- **DOCUMENT TEXT**:
◇ ◇ ◇ ◇ ◇

The Massachusetts Food Association represents and promotes the interests of the Commonwealth’s grocery and supermarket industry and serves as its unified voice, advocating on behalf of its members and providing a balanced perspective and clear information regarding issues affecting both the industry and the public at large. This manual was developed with the assistance of the MFA Sustainability Sub-Committee.
The Massachusetts Food Association recognizes the
efforts put forth by the New Jersey Food Council (NJFC) to create a model of
Green Guidelines for its retail members in
For questions or more information, please call us at (617)-542-3085 or email email@example.com.
I. RESOURCE CONSERVATION
A. ENERGY CONSERVATION – The food distribution industry is a high end user of energy through many facets of use, including lighting, routine office equipment requirements, HVAC and refrigeration needs to deliver safe and healthful products efficiently to consumers. Although the industry continuously strives for progressive efficiency, there is always room for improvement in these areas through such means as:
1. Conduct a comprehensive commercial energy audit of your facility to identify conservation measures (working with your utility, DOER or other contractor) (see appendix for link to listing).

◇ ◇ ◇ ◇ ◇

- **SUPPLIED MATERIAL**:
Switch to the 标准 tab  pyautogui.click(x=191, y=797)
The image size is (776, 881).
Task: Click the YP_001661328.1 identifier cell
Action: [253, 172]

◇ ◇ ◇ ◇ ◇

- **EXERCISES TO COMPLETE**:
1 – Please state whether each statement below agrees with the Massachusetts Food Association manual, answering yes or no and quoting the deciding words of the manual exactly.
(a) The manual was developed with help from the MFA Sustainability Sub-Committee.
(b) The food distribution industry has reached a level of efficiency that leaves no room for improvement.
(c) The recommended energy audit is to be carried out only with the facility's utility.
2 – Reproduce the passage of the Massachusetts Food Association manual that begins at the words "The Massachusetts Food Association recognizes" and stops after the words "or email email@example.com.".

- **PER-TASK OUTPUTS**:
1 –
(a) Yes: "This manual was developed with the assistance of the MFA Sustainability Sub-Committee."
(b) No: "there is always room for improvement in these areas"
(c) No: "(working with your utility, DOER or other contractor)"

2 –
The Massachusetts Food Association recognizes the
efforts put forth by the New Jersey Food Council (NJFC) to create a model of
Green Guidelines for its retail members in
For questions or more information, please call us at (617)-542-3085 or email email@example.com.